Múrin, um velho mujique, e Katierina, sua companheira, formam o contraponto social, moral e intelectual ao mundo de Ordínov, uma possibilidade deste se abrir para o universo exterior levando-o a experimentar “a profunda sensação de que toda a sua vida se partira ao meio”. No embate entre consciências tão distintas, a novela mostra a discrepância existente entre o que Ordínov parece ser e aquilo que ele realmente é. Nesse sentido, a forma como se organiza a narrativa é fundamental à representação do narrador: através da exploração de Ordínov pelos outros ele exibe sua covardia, frouxidão e impotência. Assim como no enredo de aventura que “não se baseia no que é o herói e no lugar que ele ocupa na vida, mas antes no que ele não é e que, do ponto de vista de qualquer realidade já existente, não é predeterminado nem inesperado” (p.119) – como afirma Bakhtin – o enredo desta aventura dostoievskiana está totalmente a serviço da ideia: ele “coloca o homem em situações extraordinárias que o revelam e provocam, aproxima-o e o põe em contato com outras pessoas em circunstâncias extraordinárias e inesperadas justamente com a finalidade de experimentar a ideia e o homem de ideia, ou seja, o ‘homem no homem’” (Problemas da Poética de Dostoiévski, 2010, p.120).

A modelação do homem pelo homem é um ponto básico dessa novela. “Objetivamente incapaz de resolver seu conflito com a realidade que o cerca, Ordínov encontra nos estudos uma forma de evasão. Mas quanto mais se dedica a desenvolver seu intelecto, mais impressionável se torna sua sensibilidade, mais precárias suas relações com as outras pessoas e mais irreversível a dissolução de seus vínculos com o mundo exterior.” (Fátima Bianchi, Pósfácio a A Senhoria, Ed. 34.) Dessa forma, o embate com a solidão torna-se a principal tragédia do sonhador dostoievskiano. Integrante da geração de heróis do tempo – homens cultos sem função orgânica na sociedade, cuja potencialidade frustrada os obriga a se refugiarem em fantasias e ilusões, no ceticismo ou no desespero – Ordínov é um sonhador que começa a novela sem um passado, e chega ao fim dela sem perspectiva de futuro.

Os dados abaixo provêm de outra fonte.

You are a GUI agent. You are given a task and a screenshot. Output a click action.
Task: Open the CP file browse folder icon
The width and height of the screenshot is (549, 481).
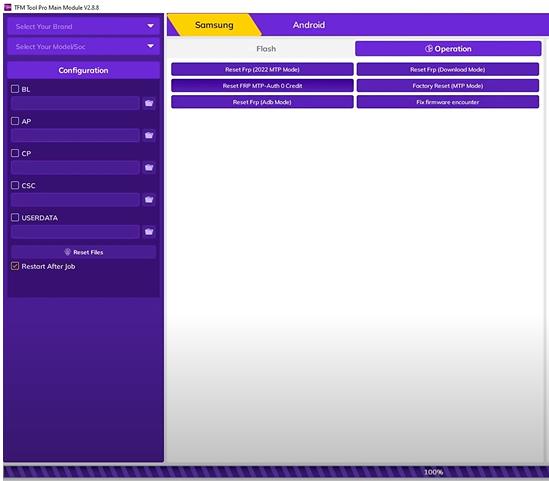click(x=149, y=168)
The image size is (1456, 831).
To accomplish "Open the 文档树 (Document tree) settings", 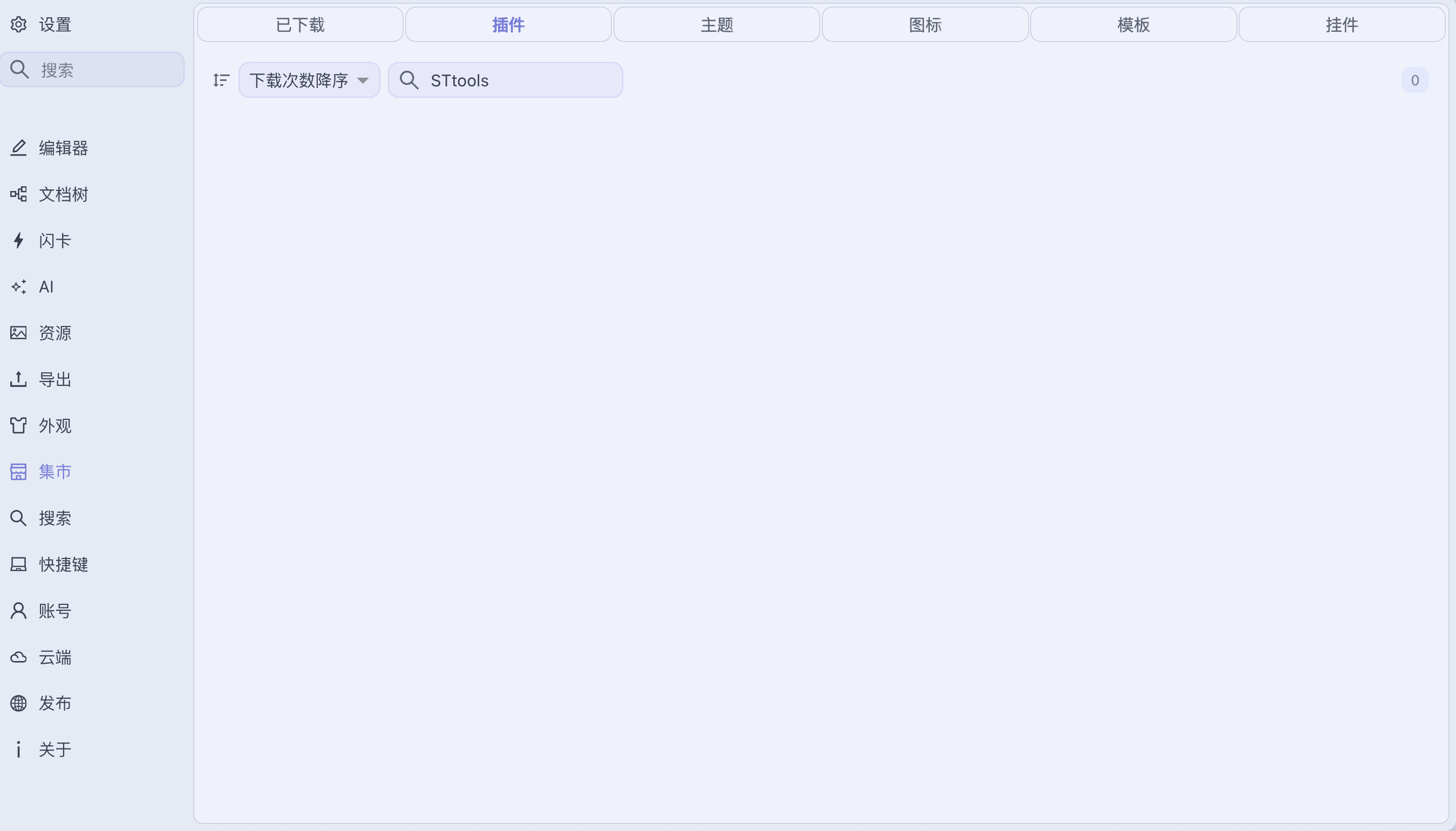I will 63,195.
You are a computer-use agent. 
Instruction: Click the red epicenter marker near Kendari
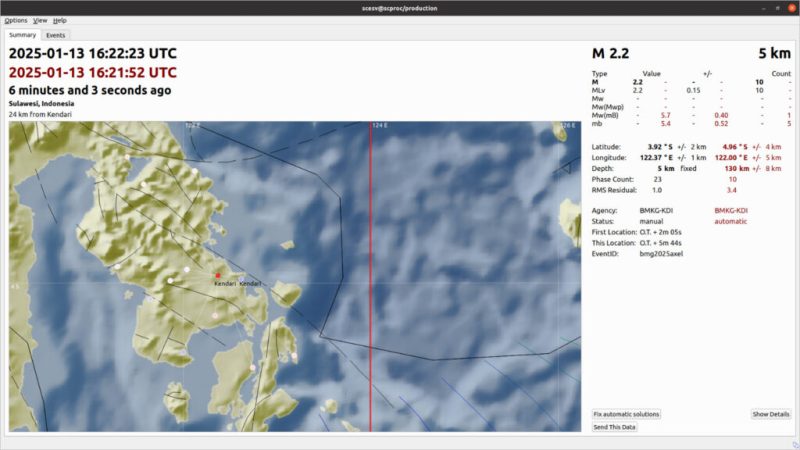click(218, 275)
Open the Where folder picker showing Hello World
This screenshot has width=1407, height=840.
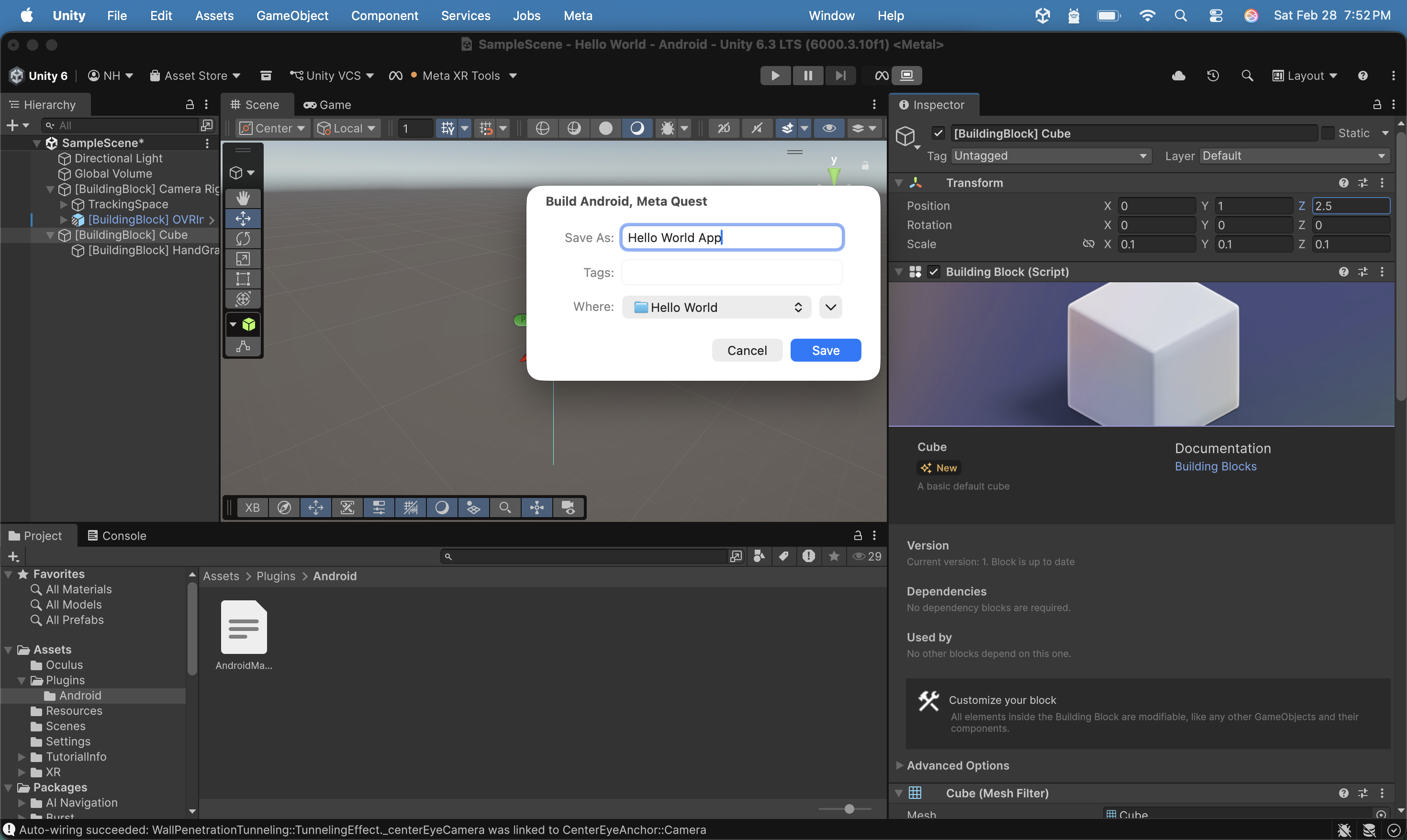(716, 307)
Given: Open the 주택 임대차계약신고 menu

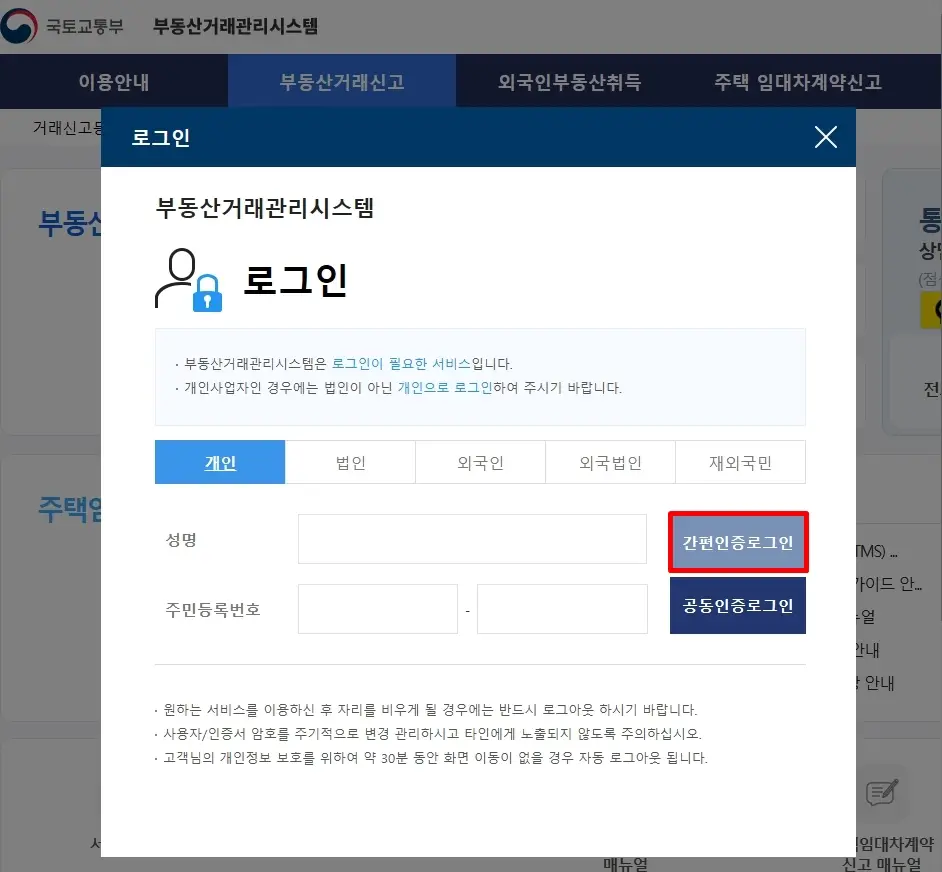Looking at the screenshot, I should point(796,82).
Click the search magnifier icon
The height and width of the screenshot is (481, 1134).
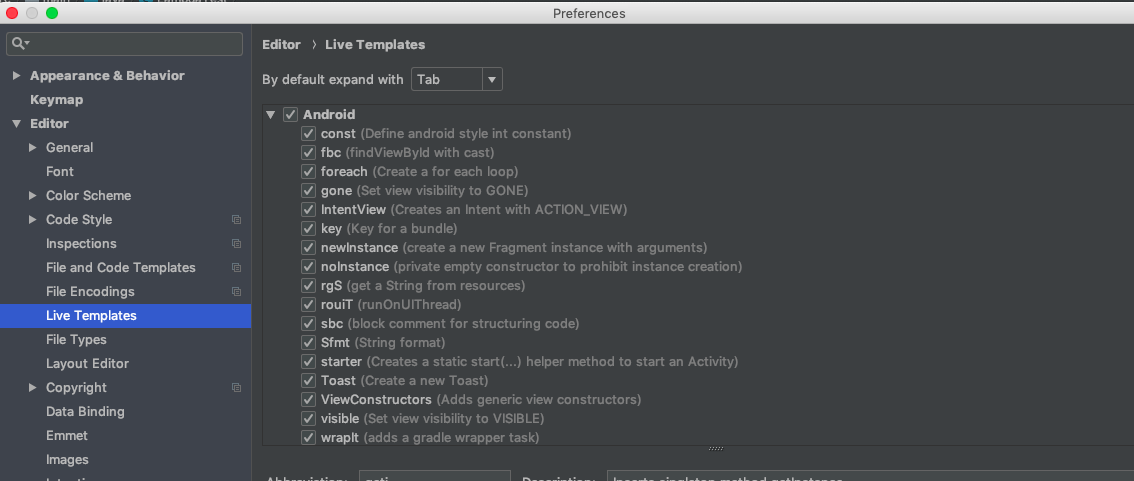19,44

A senhoria encontra-se estruturada em duas partes equivalentes, cada qual contendo três capítulos. Como ficou sugerido, sua leitura exige a constante suspeita dos liames narrativos entre realidade e sonho, uma vez que a condição de Ordínov sugere que nem tudo o que acontece na história foi de fato vivido pela personagem no plano da realidade. Fica patente a sugestão de desvario no Cap.2, Parte 2, em que a repetição de “como se”, o uso de verbos de ligação no imperfeito e todo um campo semântico que gira em torno dos vocábulos “impressão” e “sensação”, etc., fazem daquela estranha e fantasiosa conversa entre Ordínov, Múrin e Katierina produto da imaginação alienada daquele. A nulidade em que acaba Ordínov, aproximando-o do homem do subsolo, reitera a ideia de que só por meio da participação na vida viva o homem pode realizar todas as suas potencialidades.